— What is expected —
From first entry to last, give the listing again verbatim.

— Data for the task —
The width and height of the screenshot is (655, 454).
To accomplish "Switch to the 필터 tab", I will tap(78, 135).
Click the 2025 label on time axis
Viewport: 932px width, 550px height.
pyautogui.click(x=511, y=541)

— Exercise answer —
The width and height of the screenshot is (655, 454).
To accomplish "Switch to the 필터 tab", I will tap(78, 135).
Click the 2025 label on time axis
Viewport: 932px width, 550px height.
pyautogui.click(x=511, y=541)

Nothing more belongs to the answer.